老实说, 襄武王在朝里的名声可实在不怎么样,在不少人的想象里, 他就是个身高八丈,青面獠牙, 丑陋如夜叉, 杀人如屠鸡宰狗的莽汉,没想到眼下走进来的, 却是一位桀骜妖冶的少年。
他眉如凤羽, 修长入鬓,眸如点漆, 眼底星光点点, 神色傲慢不羁,委实绝艳。建康人好美色,不少女郎都大胆地把目光投了过去。
不止如此,谢弥之前在沈府的时候, 在场的有几个人就见过他, 这些人见到‘襄武王’之后, 表情都变得相当微妙起来——其中尤以江谈和晏明洲为最。
江谈脸色难看,搭在案几上的手指微微泛白, 晏明洲却若有似无地笑了下, 眼底泄出一丝冷锐来——毕竟谢弥不光和他们看上了同一个女人, 就算从政治立场来讲,谢弥和这两人也是死对头。
这真是...意料之外。
晏明洲手指抹过眉峰,挑唇笑了下。
昭德帝的态度才是最耐人寻味的那个,他点了右边一个和江谈齐平的位置,令内侍放置榻几,笑着吩咐:“星回就坐在此处吧,离朕近一点。”
不止座次古怪,昭德帝对襄武王这般亲近,也实在奇怪。
昭德帝向众人解释:“襄武王为我朝戍守边关多年,使得外敌无犯,真正是国之脊檁,朕仔细想了想,这些年竟没有嘉奖过他什么,正好朕今冬来建康避寒,建康离益州不过一城之隔,朕不好再对他不闻不问,便邀他来了行宫。”
昭德帝会邀请谢弥倒不稀奇,谢弥居然也肯过来,他在藩地可是独霸一方的强龙,何必来建康手人辖制?
有位年长的王爷,半开玩笑地问:“小王爷莫非也是来行宫避寒?”
谢弥一撩衣摆,入席落座,他老神在在地回道:“本王如今年过十九,在藩地至今没找到合意的小王妃,听闻建康多佳人,所以特来瞧瞧,看能不能寻到一个心上人。”
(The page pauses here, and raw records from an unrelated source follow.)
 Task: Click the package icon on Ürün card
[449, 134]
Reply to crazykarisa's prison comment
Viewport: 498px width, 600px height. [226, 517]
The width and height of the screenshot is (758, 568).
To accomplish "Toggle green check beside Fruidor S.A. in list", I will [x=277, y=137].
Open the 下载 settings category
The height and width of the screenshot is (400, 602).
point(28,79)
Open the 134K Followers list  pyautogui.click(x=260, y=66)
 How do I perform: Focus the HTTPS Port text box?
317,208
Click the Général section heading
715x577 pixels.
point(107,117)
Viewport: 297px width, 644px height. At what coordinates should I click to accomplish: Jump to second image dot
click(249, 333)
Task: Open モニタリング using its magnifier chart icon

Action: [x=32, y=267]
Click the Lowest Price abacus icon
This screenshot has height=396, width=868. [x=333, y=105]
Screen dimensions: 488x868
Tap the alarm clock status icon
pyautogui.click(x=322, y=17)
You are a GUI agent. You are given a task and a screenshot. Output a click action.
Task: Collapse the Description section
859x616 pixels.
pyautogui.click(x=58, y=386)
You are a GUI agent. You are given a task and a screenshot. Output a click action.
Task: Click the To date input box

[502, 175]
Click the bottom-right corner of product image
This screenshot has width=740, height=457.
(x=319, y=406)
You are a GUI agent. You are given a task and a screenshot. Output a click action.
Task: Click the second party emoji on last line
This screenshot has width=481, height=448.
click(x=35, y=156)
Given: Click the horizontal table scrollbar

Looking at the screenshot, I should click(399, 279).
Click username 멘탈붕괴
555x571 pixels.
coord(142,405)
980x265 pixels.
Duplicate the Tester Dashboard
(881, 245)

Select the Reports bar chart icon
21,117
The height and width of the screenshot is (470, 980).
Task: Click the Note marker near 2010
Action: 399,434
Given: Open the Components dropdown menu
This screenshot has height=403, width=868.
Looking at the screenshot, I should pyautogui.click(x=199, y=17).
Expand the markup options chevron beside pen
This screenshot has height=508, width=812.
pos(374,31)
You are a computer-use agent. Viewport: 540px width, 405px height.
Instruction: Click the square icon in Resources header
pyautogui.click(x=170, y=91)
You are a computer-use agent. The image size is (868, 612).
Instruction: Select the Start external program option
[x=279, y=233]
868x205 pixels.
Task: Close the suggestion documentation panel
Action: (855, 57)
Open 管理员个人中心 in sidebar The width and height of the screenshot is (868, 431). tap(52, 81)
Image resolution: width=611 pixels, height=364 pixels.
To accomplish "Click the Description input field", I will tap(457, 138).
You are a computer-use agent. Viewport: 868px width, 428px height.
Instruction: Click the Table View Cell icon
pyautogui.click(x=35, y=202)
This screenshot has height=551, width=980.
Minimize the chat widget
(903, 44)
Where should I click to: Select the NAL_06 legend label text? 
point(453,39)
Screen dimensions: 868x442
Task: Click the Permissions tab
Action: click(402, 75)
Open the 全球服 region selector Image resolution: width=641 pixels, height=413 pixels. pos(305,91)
这话显然是玩笑,众人只当他不欲回答,便哈哈一笑,揭过这茬。
沈夷光自打谢弥进来,思绪便彻底乱了,身上一会儿冷一会儿热的,几乎捏不住筷子。
她一边担心谢弥安危,一边又不知道谢弥这个不要命的,为何会直接用襄武王的身份来到建康,同时她还有点害怕,毕竟谢弥是个记仇的,她怕他有什么狂悖行径。
她心里简直一团乱麻,她就连昭德帝宣布开宴,歌舞入场都不知道。
开场的一支《玉腰奴》是五公主所献,五公主练舞多年,功底自然不差,身姿舒展时就像一只翩然起舞的蝴蝶,兼之她容貌明艳大气,在场中颇是赏心悦目。